Emmanuel was born and raised throughout Rwanda. In 1994, he survived the brutal genocide that ripped the country apart and led to the death of over one million of the Tutsi people. Raised in a Christian family, Emmanuel was left wondering how God could have allowed such horror to happen, especially in a country that identified overwhelmingly as Christian. Here, his journey as an evangelist and minister was born.
Emmanuel has learned much from the disaster in Rwanda and sees lessons in it for the United States.
“First, this happened in a Christian country, but the people were not disciples of Christ,” Emmanuel said. “The question is not what happened to the church during the genocide, but what happened to the church before the genocide.” Emmanuel noted that church leaders fused much too readily with political power. “Number two,” he said, “I learned that healing the wounds is part of the gospel. Jesus died on the cross not only for our sins but also for our wounds, for our own pain.” An emphasis on Christ’s payment for sins on the cross can eclipse the reality that he also suffered and died in order to sympathize with humanity’s pain.
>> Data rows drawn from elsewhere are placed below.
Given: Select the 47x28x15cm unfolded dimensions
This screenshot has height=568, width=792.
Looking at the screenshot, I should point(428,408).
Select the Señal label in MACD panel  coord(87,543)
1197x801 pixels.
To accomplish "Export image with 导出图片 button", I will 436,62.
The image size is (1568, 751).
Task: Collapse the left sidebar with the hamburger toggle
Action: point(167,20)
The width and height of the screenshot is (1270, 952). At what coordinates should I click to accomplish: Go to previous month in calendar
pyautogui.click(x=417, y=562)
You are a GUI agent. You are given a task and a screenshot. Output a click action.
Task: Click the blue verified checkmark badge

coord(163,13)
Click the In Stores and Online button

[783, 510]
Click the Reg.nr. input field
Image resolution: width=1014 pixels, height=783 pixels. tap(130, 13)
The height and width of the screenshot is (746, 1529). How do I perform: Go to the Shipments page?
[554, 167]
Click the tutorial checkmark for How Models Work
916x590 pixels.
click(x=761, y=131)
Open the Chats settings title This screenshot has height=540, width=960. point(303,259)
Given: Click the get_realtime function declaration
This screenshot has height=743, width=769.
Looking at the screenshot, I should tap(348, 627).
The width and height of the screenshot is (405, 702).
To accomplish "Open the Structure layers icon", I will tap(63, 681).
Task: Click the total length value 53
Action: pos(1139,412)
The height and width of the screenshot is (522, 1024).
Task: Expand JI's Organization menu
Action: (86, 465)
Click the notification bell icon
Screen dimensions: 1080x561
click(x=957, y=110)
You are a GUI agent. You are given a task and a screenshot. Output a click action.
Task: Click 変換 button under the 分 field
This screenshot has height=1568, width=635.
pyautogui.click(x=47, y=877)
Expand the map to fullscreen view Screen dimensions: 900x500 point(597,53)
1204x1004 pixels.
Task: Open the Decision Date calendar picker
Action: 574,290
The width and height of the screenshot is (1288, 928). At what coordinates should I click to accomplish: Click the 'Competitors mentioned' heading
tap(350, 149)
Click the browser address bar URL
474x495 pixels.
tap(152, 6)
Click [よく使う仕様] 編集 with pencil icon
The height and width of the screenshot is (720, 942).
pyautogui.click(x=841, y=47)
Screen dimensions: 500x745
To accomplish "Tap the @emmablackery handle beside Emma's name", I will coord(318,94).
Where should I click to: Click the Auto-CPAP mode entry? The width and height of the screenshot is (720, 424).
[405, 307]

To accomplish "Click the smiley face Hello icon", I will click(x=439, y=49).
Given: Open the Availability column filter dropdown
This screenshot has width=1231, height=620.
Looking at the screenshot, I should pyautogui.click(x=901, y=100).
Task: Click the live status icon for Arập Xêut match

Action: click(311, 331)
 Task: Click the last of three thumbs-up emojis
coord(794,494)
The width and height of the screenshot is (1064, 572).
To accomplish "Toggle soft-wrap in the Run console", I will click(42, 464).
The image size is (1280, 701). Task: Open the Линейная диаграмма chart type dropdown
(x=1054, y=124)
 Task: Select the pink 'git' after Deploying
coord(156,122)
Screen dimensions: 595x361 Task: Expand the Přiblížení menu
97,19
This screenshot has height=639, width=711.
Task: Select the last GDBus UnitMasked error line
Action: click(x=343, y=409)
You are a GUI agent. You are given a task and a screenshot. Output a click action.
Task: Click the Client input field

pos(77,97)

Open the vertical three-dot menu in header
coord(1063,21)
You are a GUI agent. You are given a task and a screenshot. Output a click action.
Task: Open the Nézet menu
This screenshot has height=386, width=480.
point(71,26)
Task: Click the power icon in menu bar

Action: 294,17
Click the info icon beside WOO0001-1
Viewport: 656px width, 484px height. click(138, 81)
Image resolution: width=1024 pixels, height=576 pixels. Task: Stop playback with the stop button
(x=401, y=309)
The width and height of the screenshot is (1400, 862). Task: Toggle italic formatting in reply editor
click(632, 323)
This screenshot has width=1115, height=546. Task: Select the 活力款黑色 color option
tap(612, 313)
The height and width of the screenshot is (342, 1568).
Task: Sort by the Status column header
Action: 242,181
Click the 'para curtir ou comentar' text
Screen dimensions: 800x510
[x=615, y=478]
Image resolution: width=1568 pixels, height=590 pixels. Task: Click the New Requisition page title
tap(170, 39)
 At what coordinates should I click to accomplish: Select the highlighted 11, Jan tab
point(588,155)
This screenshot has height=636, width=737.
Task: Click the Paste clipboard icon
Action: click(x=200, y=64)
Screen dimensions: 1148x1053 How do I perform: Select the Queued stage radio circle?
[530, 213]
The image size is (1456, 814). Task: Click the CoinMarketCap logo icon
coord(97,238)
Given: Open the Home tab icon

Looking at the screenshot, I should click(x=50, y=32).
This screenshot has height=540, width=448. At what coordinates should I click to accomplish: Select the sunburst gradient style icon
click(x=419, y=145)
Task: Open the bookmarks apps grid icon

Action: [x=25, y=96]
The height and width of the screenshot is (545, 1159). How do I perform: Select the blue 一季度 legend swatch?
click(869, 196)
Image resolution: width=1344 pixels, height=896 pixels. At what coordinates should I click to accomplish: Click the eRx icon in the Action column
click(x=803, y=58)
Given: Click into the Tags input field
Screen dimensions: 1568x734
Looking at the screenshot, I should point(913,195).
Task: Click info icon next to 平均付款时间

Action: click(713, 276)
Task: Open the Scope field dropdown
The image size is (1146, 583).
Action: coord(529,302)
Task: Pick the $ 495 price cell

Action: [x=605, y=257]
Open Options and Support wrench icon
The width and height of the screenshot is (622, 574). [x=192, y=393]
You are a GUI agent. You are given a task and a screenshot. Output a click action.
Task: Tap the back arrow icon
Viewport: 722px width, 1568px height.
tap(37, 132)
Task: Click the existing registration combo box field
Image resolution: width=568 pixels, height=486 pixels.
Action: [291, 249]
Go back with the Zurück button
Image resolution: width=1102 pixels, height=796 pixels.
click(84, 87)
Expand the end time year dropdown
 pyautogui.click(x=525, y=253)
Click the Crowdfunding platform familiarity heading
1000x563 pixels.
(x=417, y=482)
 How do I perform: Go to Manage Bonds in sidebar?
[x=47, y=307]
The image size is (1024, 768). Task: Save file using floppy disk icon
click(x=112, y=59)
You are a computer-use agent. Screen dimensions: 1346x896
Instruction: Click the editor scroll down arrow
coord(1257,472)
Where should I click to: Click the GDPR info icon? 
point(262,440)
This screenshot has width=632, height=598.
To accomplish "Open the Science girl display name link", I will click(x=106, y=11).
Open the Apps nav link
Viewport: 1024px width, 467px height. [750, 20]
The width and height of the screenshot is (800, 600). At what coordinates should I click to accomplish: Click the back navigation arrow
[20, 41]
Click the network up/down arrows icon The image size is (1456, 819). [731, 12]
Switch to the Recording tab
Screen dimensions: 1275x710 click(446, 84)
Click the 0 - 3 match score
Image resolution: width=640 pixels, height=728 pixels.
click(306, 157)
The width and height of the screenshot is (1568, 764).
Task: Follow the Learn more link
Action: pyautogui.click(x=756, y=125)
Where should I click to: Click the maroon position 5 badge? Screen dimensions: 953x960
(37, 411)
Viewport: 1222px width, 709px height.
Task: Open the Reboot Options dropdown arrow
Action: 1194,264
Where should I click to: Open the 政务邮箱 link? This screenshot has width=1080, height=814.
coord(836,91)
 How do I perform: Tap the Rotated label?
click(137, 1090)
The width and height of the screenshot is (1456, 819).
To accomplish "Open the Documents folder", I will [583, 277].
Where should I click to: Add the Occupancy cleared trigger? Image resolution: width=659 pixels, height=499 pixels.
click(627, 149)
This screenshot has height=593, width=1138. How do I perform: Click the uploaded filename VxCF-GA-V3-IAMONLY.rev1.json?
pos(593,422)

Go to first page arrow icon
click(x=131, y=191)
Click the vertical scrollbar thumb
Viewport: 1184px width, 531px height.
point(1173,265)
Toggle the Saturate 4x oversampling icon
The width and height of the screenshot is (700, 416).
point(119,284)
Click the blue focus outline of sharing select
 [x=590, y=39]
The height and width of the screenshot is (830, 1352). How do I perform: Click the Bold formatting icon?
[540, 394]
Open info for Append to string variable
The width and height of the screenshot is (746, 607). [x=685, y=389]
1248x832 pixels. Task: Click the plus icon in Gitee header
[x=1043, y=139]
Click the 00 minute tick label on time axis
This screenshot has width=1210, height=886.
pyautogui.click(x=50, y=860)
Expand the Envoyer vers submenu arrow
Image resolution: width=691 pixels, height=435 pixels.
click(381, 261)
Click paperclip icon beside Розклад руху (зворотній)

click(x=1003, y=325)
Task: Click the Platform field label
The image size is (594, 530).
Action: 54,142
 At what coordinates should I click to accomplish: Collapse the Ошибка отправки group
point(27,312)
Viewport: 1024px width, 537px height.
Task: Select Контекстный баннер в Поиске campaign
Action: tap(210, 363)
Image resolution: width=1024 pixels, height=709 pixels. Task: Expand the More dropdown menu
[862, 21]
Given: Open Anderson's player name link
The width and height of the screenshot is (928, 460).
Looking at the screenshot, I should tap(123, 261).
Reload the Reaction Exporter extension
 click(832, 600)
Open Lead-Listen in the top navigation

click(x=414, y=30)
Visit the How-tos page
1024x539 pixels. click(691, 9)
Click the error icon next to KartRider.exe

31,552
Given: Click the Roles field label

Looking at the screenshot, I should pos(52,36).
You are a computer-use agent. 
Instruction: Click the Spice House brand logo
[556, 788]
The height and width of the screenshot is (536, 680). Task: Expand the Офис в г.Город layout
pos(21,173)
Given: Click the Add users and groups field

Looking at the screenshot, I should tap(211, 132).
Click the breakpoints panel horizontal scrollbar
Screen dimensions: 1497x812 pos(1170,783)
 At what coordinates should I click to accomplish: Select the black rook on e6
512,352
Emmanuel is learning this in his own journey.
“What helped me is understanding that I need a journey to be healed. We often forget that God created us with emotions and a spirit—we are body, soul, and spirit. The healing part was so important and is actually part of discipleship,” Emmanuel said.
“In my ministry as an evangelist, we focus on reconciliation between man and God, but also reconciliation between people. I believe that preaching the gospel can bring together a broken community,” Emmanuel concluded.
Emmanuel believes that what happened in Rwanda can happen anywhere, and that the United States, particularly in its current divided condition, desperately needs healing, reconciliation, and restoration. People need the healing power of God’s grace.